Problem requirements » Reproduce the news report below on the IAEA Director General's visit to Ghana in full, word for word.

Text segment »
-- Opening Marker --

Accra, Jan. 19, GNA - The Director General of the Vienna-based International Atomic Energy Agency (IAEA), Dr Mohammed ElBaradei will witness the commissioning of the Radiotherapy Centre at the Komfo Anokye Teaching Hospital on Friday in Kumasi.
Dr ElBaradei arrives in the country on Thursday at the invitation of President John Agyekum Kufuor, who will commission the Centre. While in the country, the Director General will visit the offices and site of the Ghana Atomic Energy Commission (GAEC) at Kwabenya in Accra and hold a durbar with the staff.
Professor Edward Horga Kordzo Akaho, Director-General of the Ghana Atomic Energy Commission (GAEC), told the Ghana News Agency (GNA) in an interview that the invitation had been extended two years earlier, but events in Iraq had not made it possible for IAEA boss to come at that time.
He said the presence of the IAEA Director-General in the country, was significant considering the huge assistance Ghana receives from the IAEA in the areas of research and development in nuclear science to national development.

-- Closing Marker --

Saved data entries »
-- Opening Marker --

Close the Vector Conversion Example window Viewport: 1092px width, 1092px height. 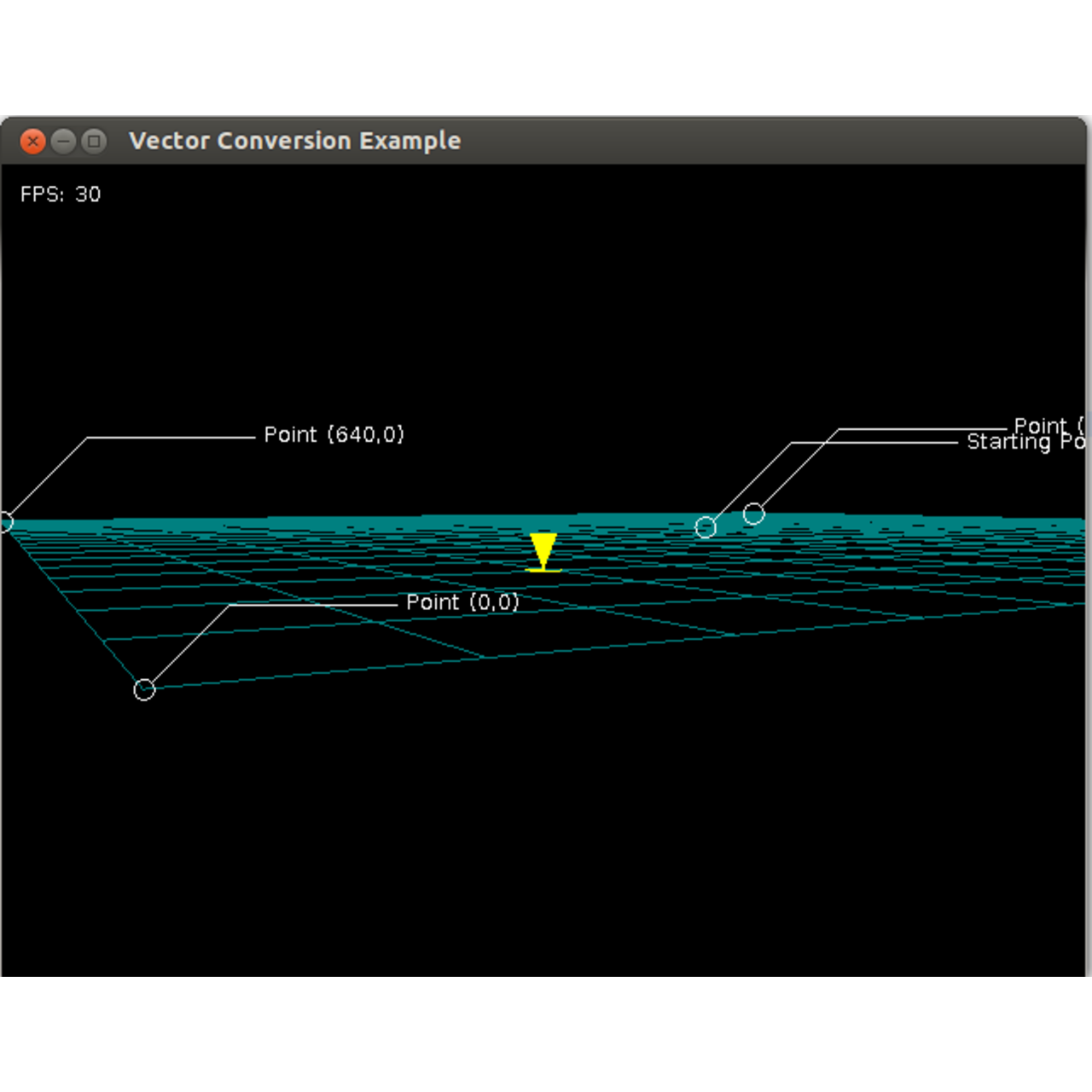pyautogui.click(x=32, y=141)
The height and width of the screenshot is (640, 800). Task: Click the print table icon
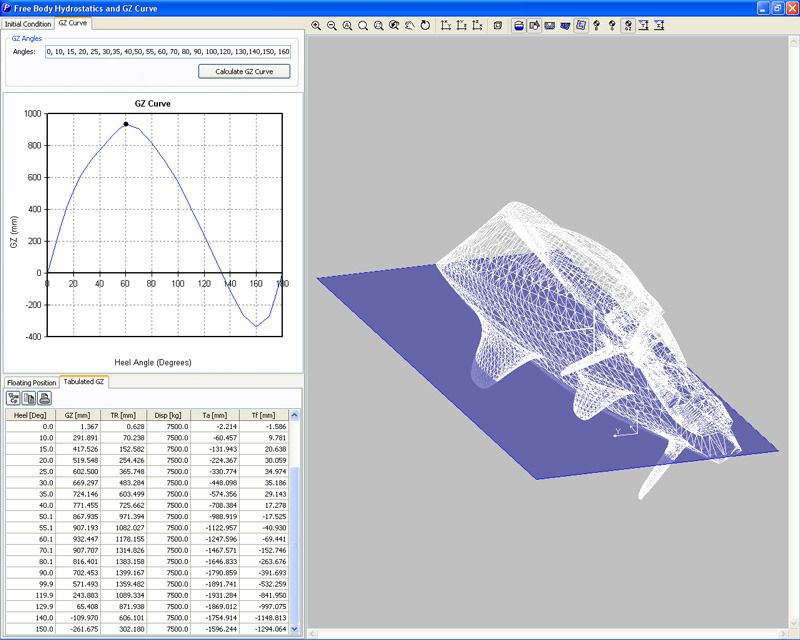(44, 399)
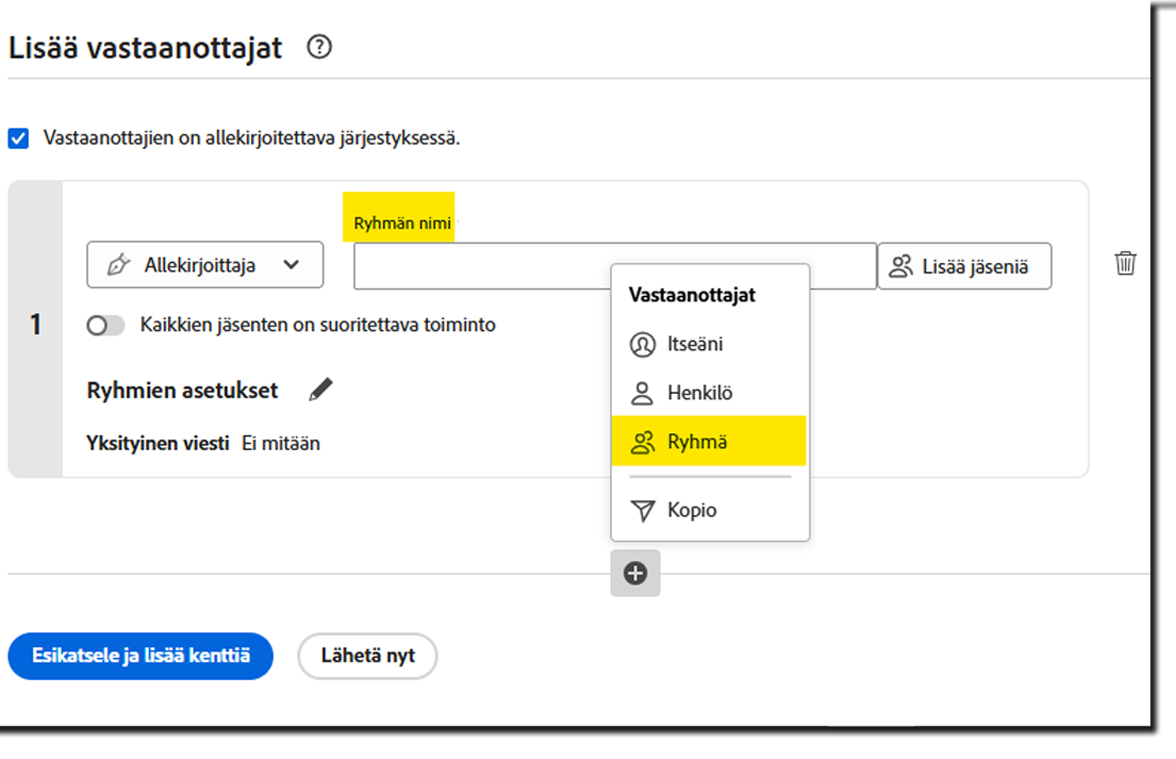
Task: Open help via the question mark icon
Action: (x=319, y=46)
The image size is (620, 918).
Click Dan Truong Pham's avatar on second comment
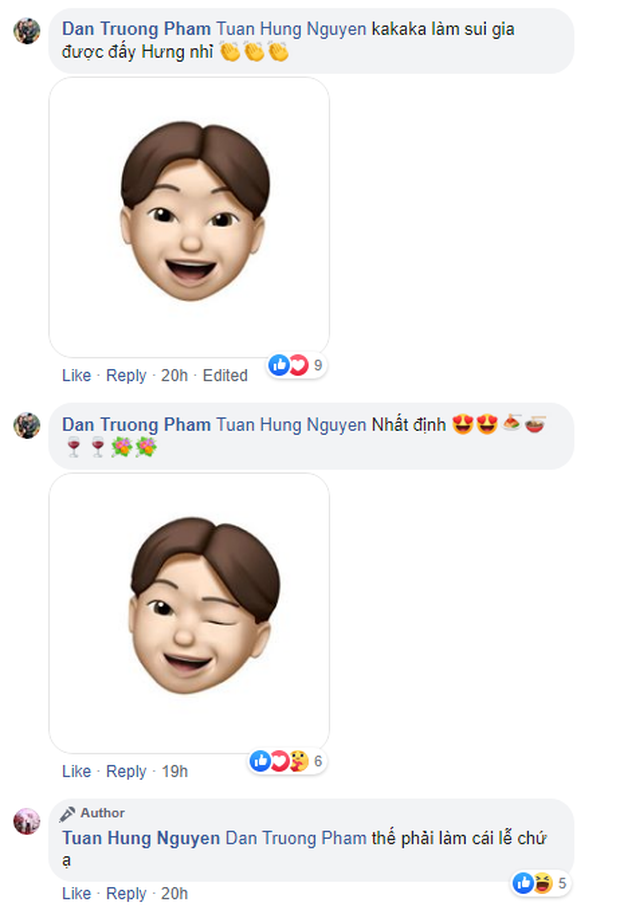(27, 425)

-- Closing Marker --

Task result »
Accra, Jan. 19, GNA - The Director General of the Vienna-based International Atomic Energy Agency (IAEA), Dr Mohammed ElBaradei will witness the commissioning of the Radiotherapy Centre at the Komfo Anokye Teaching Hospital on Friday in Kumasi.
Dr ElBaradei arrives in the country on Thursday at the invitation of President John Agyekum Kufuor, who will commission the Centre. While in the country, the Director General will visit the offices and site of the Ghana Atomic Energy Commission (GAEC) at Kwabenya in Accra and hold a durbar with the staff.
Professor Edward Horga Kordzo Akaho, Director-General of the Ghana Atomic Energy Commission (GAEC), told the Ghana News Agency (GNA) in an interview that the invitation had been extended two years earlier, but events in Iraq had not made it possible for IAEA boss to come at that time.
He said the presence of the IAEA Director-General in the country, was significant considering the huge assistance Ghana receives from the IAEA in the areas of research and development in nuclear science to national development.